The user experience of a designer clothing online store

House of Fraser
House of Fraser, the UK designer clothing retailer, has recently launched their first e-commerce site.

Paul Rouke has posted a long user experience review “looking at how persuasion architecture has been adopted, key browsing functionality provided and the overall shopping experience you can expect at this new luxury online store”. He calls it a “user experience triumph“.

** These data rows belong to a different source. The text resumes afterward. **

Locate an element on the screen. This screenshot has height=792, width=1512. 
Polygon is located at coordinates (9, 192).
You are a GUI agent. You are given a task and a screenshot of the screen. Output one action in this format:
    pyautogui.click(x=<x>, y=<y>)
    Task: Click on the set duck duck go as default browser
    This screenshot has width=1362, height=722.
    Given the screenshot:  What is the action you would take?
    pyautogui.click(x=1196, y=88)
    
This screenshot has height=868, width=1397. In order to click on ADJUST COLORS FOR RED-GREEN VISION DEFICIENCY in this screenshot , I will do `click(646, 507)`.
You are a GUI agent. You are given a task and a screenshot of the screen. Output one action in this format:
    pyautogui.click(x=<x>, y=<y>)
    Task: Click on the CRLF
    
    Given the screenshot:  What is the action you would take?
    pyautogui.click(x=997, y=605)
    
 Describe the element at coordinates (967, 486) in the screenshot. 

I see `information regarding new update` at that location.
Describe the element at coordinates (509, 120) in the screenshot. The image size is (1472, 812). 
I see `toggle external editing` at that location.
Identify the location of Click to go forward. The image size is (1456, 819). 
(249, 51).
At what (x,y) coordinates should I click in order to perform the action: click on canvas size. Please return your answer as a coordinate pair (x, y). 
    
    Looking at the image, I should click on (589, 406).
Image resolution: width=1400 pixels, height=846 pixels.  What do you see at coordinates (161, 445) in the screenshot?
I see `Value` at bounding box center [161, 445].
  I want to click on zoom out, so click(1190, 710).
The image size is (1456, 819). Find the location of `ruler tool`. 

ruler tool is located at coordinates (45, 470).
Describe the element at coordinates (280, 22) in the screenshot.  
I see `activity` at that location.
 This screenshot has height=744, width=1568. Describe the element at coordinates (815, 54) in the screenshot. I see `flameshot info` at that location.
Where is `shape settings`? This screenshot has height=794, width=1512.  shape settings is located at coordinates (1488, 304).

Putting brands at what appears to be the forefront of their online strategy, the new House of Fraser website provides an almost immediate synergy between their online experience and the aspirations of the brand hungry visitor. On first view the site provides all the features and functionality you would expect from a site which has been developed using what I expect would have been a user centered design approach – high visibility of the search functionality and shopping basket (inc. summary of key info, a useful mini basket dropdown feature and the login/register links), clearly labeled and intuitive category navigation, a clear, best practice modeled checkout process and a strong focus on persuasion architecture.

He concludes:

Irrespective of the possible user experience improvements that could be introduced, House of Fraser have produced an excellent e-commerce website which perfectly suits its target audience and compliments its high street presence. With a degree of richer user experience functionality introduced, and a clear focus on branding and imagery, whilst adopting very much a user centered design approach and significant persuasion architecture techniques, House of Fraser’s first transactional web presence is destined to be a great success and very much a destination website for style and brand driven online shoppers.